L'initiative pour les glaciers demande d'inscrire dans la Constitution la sortie des énergies fossiles pour 2050. Il peut certes paraître utopique de concevoir qu'à cette date il n'y aura plus aucune voiture à moteur thermique, plus aucun chauffage aux énergies fossiles et plus aucun avion utilisant du kérosène. Il est vrai que cela représente un défi majeur, mais c'est le but vers lequel nous devons tendre en réalisant mois après mois, année après année, des investissements massifs dans le domaine des énergies renouvelables et dans les nouvelles technologies qui nous permettront d'atteindre ces objectifs, permettant ainsi de laisser une planète viable aux générations suivantes.
Et il est essentiel que des pays qui, comme la Suisse, disposent de conditions techniques, économiques et sociales adéquates montrent l'exemple et parviennent à des émissions nettes nulles.
Le premier rapport du GIEC remonte à 1990 et décrivait tous les dérèglements à venir qui se confirment au fil du temps. Nous sommes 32 ans plus tard et les mesures prises au niveau mondial sont clairement insuffisantes, ce qui prouve bien que sans objectifs contraignants nous n'arriverons jamais à stabiliser la situation.

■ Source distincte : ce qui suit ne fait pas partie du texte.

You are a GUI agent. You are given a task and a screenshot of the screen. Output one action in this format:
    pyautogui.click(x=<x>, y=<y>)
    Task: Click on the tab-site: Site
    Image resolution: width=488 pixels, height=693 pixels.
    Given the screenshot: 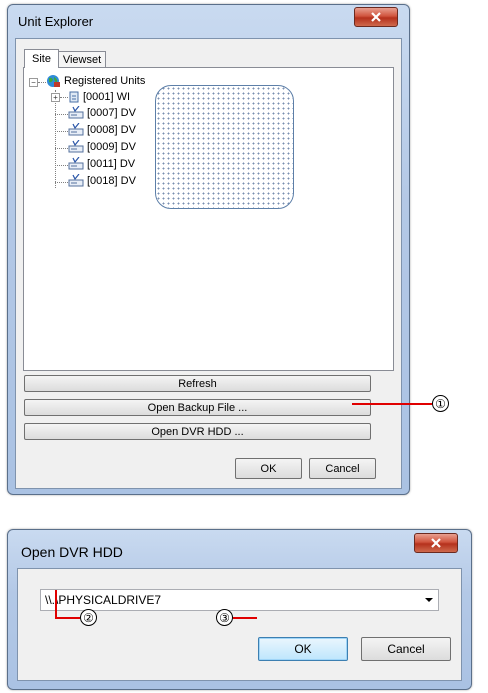 What is the action you would take?
    pyautogui.click(x=42, y=58)
    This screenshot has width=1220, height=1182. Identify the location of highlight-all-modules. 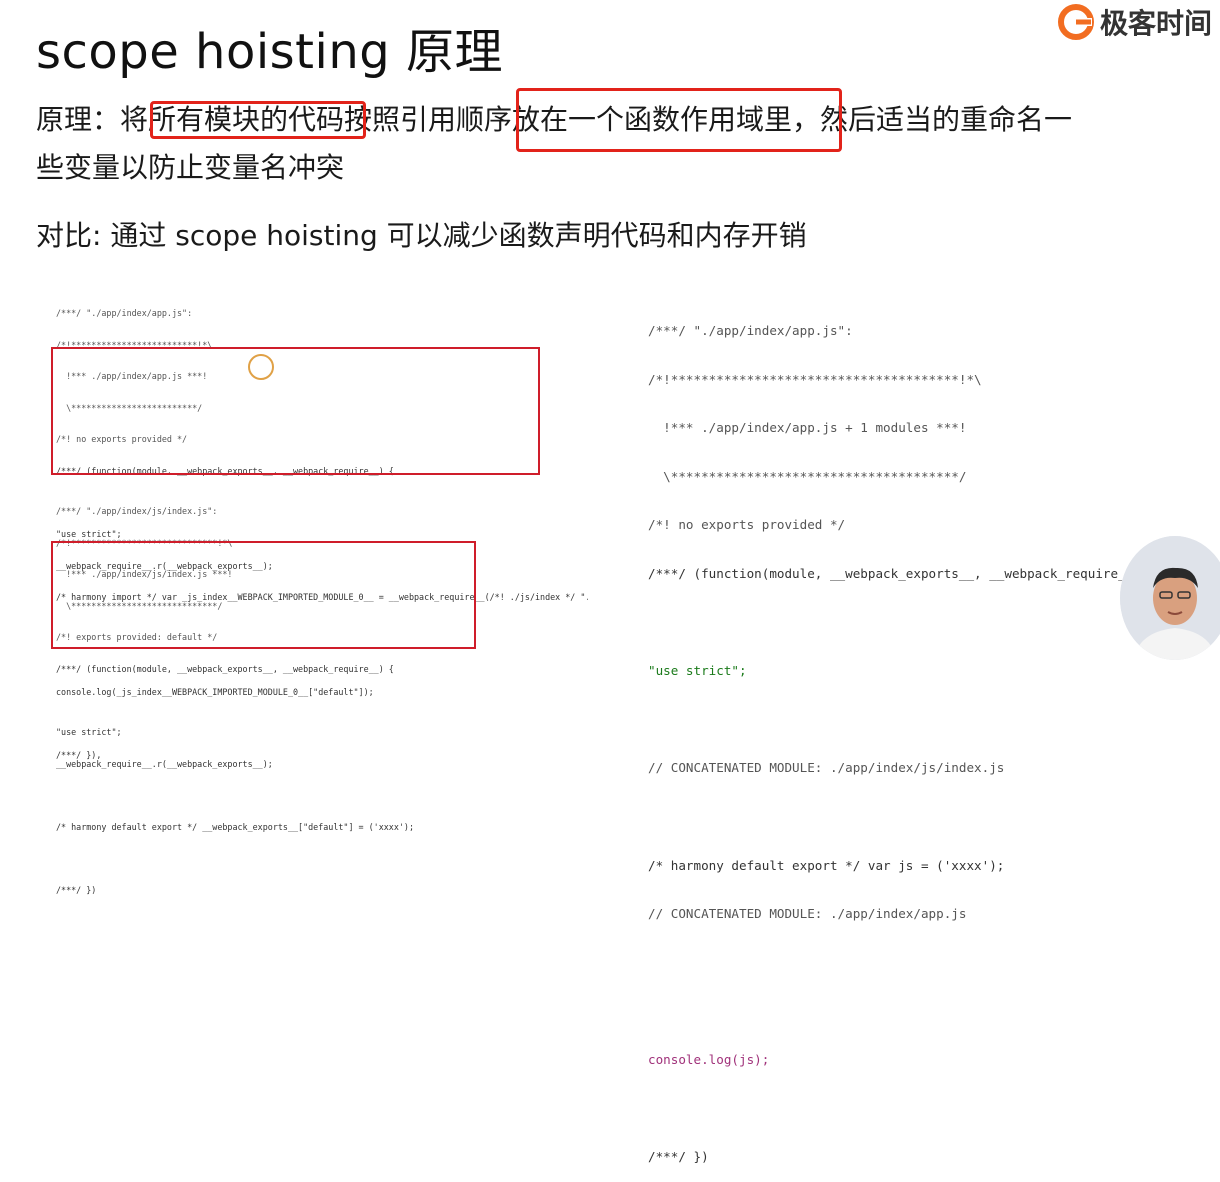
(258, 120).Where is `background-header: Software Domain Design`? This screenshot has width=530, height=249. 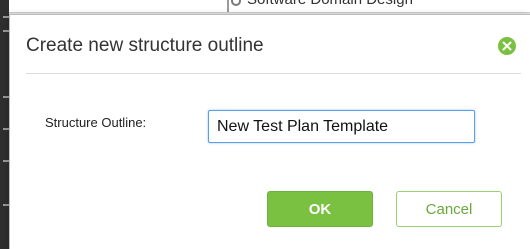
background-header: Software Domain Design is located at coordinates (270, 6).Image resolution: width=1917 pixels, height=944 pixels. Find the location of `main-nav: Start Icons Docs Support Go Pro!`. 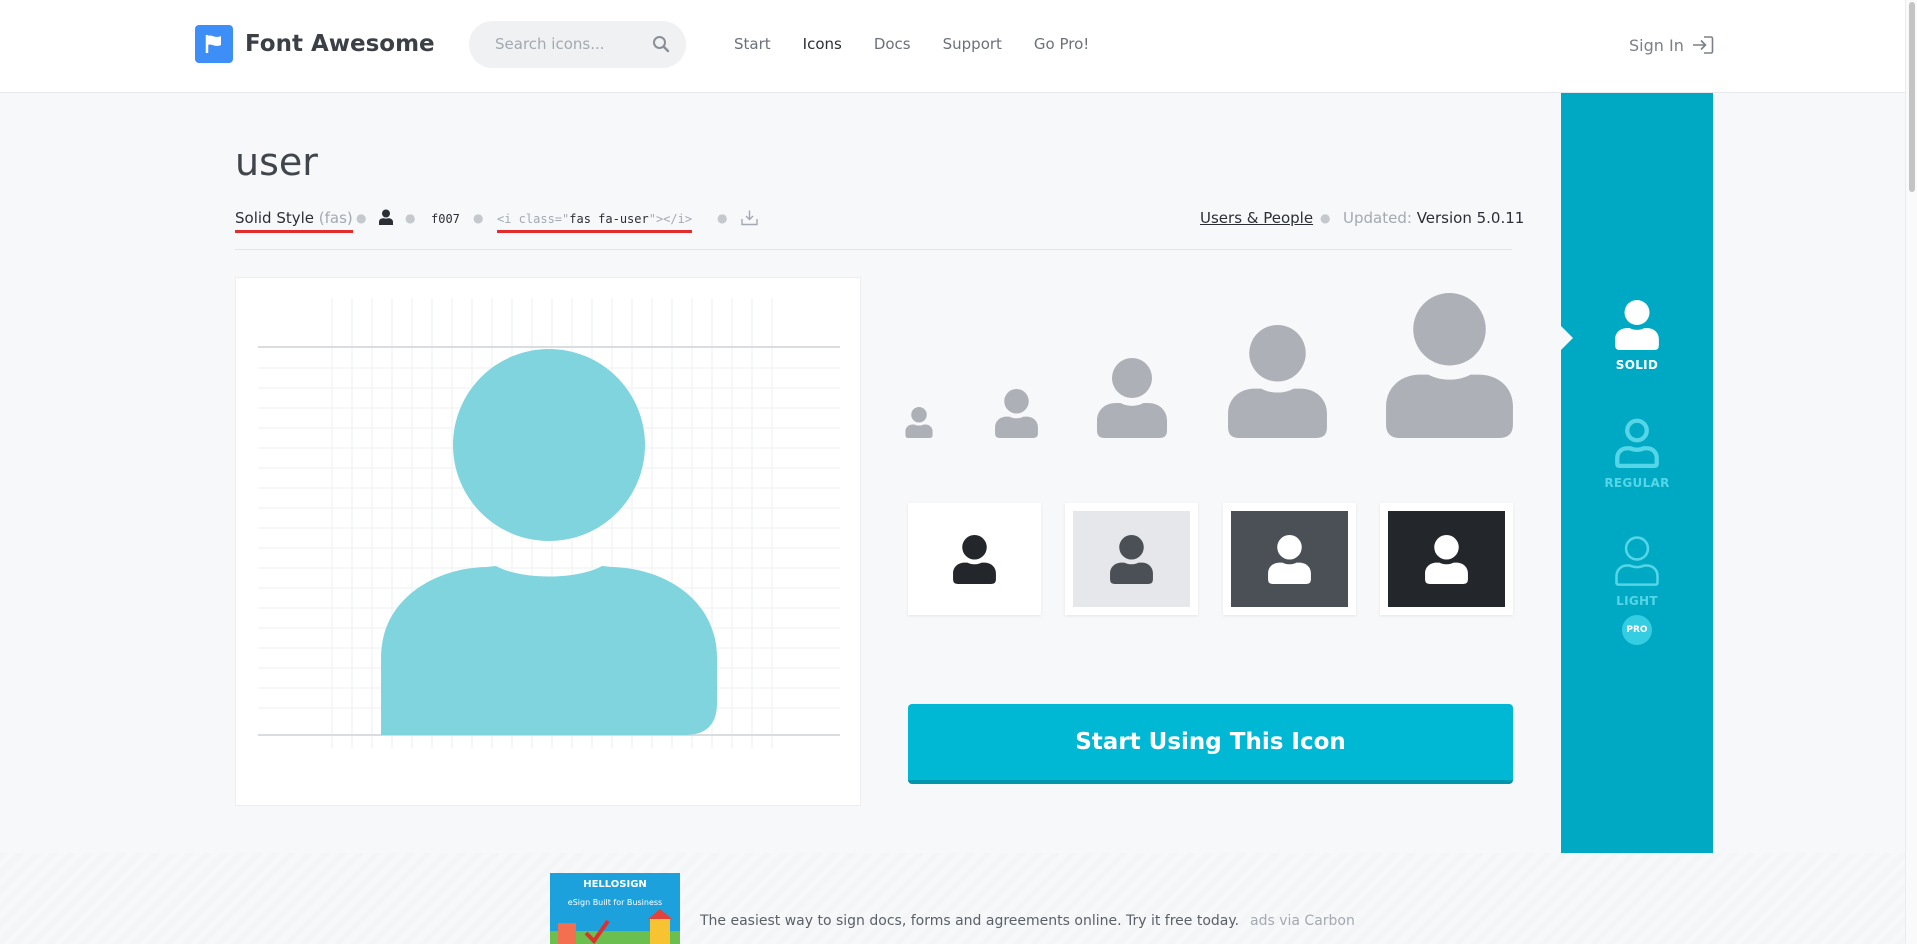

On se retrouve toujours dans des situations où la majorité de la population abonde dans le sens des changements, qu'elle comprend être nécessaires, mais où, individuellement, les changements ne sont pas acceptés. Tout le monde s'accorde à dire qu'il faut réduire les émissions de CO2, mais, à titre individuel, qui veut renoncer à son véhicule énergivore, à des sauts de puce en avion le week-end ou à une piscine privée?
Les nations, elles également, ne veulent pas redimensionner certains événements qui, comme les Jeux olympiques, occasionnent des coûts qui se chiffrent en dizaines de milliards de francs avec des coûts environnementaux catastrophiques.
Tout le monde est favorable au développement des énergies renouvelables, mais, s'il vous plaît, pas trop près de chez moi pour l'éolienne. Et, sans surprise, le lobby de l'automobile nous donne l'argument que l'interdiction complète de la mise en circulation de véhicules à énergie fossile est exagérée, dangereuse et inutile. Ce qui est dangereux, c'est de continuer sans changer notre comportement.
N'oublions pas non plus les répercussions sanitaires du réchauffement climatique qui, déjà à ce jour, est responsable de 7 millions de morts dans le monde chaque année. Une synergie entre les politiques sanitaire et climatique est une opportunité pour l'avenir de nos sociétés et la santé de nos populations.
Pour toutes ces raisons, je soutiens sans réserve l'initiative et son exigence contraignante de neutralité carbone d'ici 2050, qui, on l'espère, nous permettra d'atteindre les buts visés et de donner une chance à la planète.
Le contre-projet direct, même s'il vise des buts proches de ceux de l'initiative, n'est pas contraignant, mais il constituerait une avancée significative en cas de rejet de l'initiative par le peuple.